* _TASK DETAILS_:
Reproduce every line of the entries in the stretch from the line containing "Task: Switch to the Fund literature tab" through the line containing "coord(423,139)", and decrease each answer coordinate by 32 while leaving all other numbers unchanged.

* _MATERIAL_:
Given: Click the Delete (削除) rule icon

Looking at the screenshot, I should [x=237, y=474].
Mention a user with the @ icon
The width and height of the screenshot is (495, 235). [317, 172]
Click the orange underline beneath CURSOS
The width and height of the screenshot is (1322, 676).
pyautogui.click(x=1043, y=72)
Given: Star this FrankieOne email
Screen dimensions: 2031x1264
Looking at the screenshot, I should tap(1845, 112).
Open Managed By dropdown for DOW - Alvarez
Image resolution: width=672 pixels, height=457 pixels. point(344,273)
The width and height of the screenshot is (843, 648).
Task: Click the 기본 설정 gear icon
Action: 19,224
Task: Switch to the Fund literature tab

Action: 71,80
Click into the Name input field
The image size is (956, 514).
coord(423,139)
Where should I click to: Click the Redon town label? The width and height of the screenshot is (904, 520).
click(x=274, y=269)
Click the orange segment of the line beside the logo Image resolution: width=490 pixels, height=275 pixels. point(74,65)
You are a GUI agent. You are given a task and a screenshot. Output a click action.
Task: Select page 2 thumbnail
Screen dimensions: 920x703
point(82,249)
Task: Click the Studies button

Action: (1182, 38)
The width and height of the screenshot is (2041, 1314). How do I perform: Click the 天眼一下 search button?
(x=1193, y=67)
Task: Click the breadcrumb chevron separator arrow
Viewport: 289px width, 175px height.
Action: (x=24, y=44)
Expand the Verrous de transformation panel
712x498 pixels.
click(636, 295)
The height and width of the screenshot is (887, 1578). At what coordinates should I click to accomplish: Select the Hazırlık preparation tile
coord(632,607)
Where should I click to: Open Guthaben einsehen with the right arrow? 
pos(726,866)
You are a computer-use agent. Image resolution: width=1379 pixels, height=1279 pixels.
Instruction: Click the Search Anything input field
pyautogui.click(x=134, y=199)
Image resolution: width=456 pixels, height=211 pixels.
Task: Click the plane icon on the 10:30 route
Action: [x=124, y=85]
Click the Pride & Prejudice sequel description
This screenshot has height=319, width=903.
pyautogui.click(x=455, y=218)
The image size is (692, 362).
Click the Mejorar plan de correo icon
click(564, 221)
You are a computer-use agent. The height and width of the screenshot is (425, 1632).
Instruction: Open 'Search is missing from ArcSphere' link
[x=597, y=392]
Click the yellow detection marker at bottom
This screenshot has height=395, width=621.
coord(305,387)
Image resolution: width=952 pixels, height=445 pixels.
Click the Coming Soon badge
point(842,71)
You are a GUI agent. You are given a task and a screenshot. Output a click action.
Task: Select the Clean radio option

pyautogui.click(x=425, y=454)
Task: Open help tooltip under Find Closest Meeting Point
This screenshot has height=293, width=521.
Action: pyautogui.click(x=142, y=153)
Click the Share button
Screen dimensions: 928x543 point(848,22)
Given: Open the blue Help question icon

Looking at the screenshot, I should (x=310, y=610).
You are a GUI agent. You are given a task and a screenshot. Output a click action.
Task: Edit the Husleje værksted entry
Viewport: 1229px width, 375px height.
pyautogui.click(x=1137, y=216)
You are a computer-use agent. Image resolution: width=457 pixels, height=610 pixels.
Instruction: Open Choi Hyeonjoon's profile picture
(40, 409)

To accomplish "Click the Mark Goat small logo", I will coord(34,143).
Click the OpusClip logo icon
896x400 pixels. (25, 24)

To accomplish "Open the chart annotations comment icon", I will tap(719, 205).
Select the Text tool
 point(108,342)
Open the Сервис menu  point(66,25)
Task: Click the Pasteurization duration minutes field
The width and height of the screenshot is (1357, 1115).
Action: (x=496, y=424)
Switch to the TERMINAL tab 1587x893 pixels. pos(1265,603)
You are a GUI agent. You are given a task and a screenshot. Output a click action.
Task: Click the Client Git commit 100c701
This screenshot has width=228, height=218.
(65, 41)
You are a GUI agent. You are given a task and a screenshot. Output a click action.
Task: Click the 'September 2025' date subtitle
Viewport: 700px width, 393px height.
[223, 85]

* _REPLY TO THE TASK_:
Task: Switch to the Fund literature tab

Action: 39,48
Click into the Name input field
The image size is (956, 514).
coord(391,107)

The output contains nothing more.